Still Carrying Love : A Widow's Relection on Life and Loss Over Time

I have watched many close friends and family process their losses over my lifetime. There is no wrong or right way, just “your way”. I have been honored to walk alongside a friend after the loss of her husband at the young age of 39. We weren’t particularly close at the time, but our children went to school together. Since then, we have walked and talked a lot…something we make an effort to continue. I can’t explain it, but I guess I’m always drawn to people around me in pain. I don’t feel the need to fix it, but to comfort. Through Debbie, I’ve learned that it’s cathartic to share the ugliness of grief. I’ve learned that no matter what, you keep going, keep digging, keep crying, keep searching for joy.

My friend Debbie entered the world of widowhood 8 years ago. She has two children, a full-time job and demands that didn’t cease with her loss. She met her new life head-on, not by choice, but by necessity. Debbie has never been apologetic about the way she mourned, it fact…she was quite public about it. This is something I’ve always admired about her…her raw honesty, her vulnerability and her wit. With permission, I’m sharing one of her many stories over the past few years about her experience with grief and her life as a widow. I hope you find it helpful, wherever you are in your grief journey.
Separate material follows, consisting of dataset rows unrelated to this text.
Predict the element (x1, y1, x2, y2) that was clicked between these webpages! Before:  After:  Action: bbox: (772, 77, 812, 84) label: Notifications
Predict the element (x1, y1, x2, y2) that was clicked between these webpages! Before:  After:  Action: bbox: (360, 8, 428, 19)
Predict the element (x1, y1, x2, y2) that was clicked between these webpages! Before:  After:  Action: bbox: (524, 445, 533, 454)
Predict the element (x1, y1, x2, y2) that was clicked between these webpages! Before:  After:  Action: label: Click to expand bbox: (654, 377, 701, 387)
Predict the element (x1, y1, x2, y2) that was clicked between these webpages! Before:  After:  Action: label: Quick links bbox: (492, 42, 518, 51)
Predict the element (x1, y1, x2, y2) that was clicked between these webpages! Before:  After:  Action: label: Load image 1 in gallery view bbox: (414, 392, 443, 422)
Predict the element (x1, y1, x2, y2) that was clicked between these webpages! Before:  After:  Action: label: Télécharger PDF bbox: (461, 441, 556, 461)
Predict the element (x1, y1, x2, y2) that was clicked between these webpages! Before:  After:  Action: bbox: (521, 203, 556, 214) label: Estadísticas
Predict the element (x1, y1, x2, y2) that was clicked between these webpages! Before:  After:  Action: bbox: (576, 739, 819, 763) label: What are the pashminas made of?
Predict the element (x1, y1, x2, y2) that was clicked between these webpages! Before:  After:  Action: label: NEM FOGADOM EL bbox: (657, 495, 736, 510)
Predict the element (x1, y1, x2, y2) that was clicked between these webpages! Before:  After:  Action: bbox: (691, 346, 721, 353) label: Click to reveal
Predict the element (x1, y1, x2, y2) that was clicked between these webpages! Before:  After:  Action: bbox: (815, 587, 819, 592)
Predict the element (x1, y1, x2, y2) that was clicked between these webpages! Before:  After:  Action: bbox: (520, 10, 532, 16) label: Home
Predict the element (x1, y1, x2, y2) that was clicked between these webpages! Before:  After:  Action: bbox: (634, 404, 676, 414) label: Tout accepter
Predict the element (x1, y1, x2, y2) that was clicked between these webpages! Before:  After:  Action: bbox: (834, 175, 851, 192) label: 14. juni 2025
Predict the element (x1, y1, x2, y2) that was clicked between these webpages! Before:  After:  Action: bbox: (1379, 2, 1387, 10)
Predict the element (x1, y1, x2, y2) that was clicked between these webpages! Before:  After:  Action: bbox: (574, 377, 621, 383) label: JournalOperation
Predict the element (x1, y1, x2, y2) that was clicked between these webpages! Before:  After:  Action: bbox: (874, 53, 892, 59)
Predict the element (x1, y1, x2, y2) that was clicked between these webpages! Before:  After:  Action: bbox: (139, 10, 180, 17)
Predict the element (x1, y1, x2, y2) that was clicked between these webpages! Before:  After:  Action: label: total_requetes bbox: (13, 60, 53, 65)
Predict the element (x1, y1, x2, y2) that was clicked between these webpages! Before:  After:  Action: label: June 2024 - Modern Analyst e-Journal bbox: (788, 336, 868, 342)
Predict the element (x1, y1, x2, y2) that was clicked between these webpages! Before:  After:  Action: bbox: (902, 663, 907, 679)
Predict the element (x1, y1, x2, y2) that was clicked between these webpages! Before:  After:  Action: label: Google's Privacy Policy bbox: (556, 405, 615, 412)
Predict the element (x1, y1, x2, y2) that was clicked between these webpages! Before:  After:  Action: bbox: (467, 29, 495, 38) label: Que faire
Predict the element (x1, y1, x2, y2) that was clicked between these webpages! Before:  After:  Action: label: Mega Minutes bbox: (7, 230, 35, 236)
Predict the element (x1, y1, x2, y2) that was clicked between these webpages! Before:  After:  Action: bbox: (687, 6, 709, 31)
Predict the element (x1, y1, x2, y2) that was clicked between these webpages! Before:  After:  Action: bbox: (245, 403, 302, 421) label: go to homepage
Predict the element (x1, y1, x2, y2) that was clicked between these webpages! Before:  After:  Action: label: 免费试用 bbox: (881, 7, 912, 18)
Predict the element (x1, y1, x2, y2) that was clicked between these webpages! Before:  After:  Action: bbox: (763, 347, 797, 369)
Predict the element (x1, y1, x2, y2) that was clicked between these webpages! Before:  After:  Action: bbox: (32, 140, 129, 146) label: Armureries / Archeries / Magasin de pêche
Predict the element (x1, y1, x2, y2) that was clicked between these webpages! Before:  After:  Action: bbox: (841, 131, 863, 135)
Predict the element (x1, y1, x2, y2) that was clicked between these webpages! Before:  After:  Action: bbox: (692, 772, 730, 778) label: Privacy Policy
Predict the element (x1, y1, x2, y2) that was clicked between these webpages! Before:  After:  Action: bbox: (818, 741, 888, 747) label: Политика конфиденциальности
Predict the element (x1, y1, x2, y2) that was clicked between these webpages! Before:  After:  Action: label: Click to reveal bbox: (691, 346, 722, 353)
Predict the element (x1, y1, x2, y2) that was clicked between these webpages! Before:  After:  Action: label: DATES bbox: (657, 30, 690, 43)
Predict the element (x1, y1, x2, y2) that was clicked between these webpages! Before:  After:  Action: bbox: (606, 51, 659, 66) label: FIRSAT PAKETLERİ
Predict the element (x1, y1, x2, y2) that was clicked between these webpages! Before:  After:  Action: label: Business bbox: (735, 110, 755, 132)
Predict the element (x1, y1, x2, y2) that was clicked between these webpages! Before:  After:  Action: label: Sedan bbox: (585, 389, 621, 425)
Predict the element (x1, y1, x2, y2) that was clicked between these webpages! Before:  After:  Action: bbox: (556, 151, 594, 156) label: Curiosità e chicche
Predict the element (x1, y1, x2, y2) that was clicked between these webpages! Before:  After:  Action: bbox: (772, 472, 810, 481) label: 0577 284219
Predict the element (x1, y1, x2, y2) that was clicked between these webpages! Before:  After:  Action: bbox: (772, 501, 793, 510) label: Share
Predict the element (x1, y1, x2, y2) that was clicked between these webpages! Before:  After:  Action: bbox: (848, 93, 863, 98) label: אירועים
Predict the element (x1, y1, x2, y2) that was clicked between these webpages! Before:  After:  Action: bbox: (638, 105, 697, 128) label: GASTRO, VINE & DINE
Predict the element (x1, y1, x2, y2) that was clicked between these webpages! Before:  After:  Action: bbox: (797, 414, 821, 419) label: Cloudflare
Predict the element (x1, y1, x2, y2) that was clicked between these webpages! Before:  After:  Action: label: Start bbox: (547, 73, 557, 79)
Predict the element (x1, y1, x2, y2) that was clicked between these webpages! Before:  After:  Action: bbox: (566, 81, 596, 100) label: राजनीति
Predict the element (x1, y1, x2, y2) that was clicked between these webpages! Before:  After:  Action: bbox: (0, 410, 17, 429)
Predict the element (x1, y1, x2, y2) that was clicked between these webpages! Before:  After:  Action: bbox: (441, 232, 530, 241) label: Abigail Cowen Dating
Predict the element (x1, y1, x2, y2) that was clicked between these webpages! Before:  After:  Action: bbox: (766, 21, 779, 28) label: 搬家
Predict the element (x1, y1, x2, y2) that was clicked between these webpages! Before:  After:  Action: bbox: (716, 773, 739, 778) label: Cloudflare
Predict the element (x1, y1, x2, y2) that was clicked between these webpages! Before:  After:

“It was 5 years ago today that we spent our last night together. We held hands while he slipped in and out of consciousness. We talked about a future without him in it. He shared his wants and his dreams for the kids and I. He talked about the life he had lived. He spoke of his hope that he had given enough of himself to last the kids a lifetime of memories and love. We talked about all that we could, and as we continued to converse I was determined to not let go of his hand. I was petrified to walk away from his side. I just wanted him to be better. I wanted him to wrap his arms around me tightly. I wanted him to say "everything was going to be ok". I wanted God to grant us more time. I wanted a miracle!

As I continued to sit there by his side, I had so much fear of what was to come and sadness for what was never to be. He laid there...brave, selfless, gracious and with love in his heart. I knew he was scared. I knew he was confused. I knew he wanted nothing more than to live! But, he never said a word. He was intent on keeping those to himself. 

Less than 24 hours later, we shared our last kiss and the kids held their Dad's hand for the last time. Our party of four became three. Now five years later, I reflect back on that day with still sadness in my heart, but also gratitude and admiration. Gratitude... for all those who came from near and far to support us. Gratitude....for the conversations we were gifted. Admiration.....for the strength, honor and dignity he demonstrated till his last breath. 

Dan was always true to himself! He taught us all how to love intensely and freely, live with purpose and gratitude, treat everyone with respect, provide grace to others and ourselves, and to always laugh loudly and often! He always found joy and had a smile on his face. He was a gift given to us by God. Only on loan until he was called home. I asked for a miracle that night, not understanding that the miracle I had been asking for had already been granted years before. The miracle was our meeting.....our love....our children....our lives becoming one! My miracle was him! 

We miss you Dan, but we are grateful for what you brought to all our lives! You will forever be missed, but NEVER forgotten!”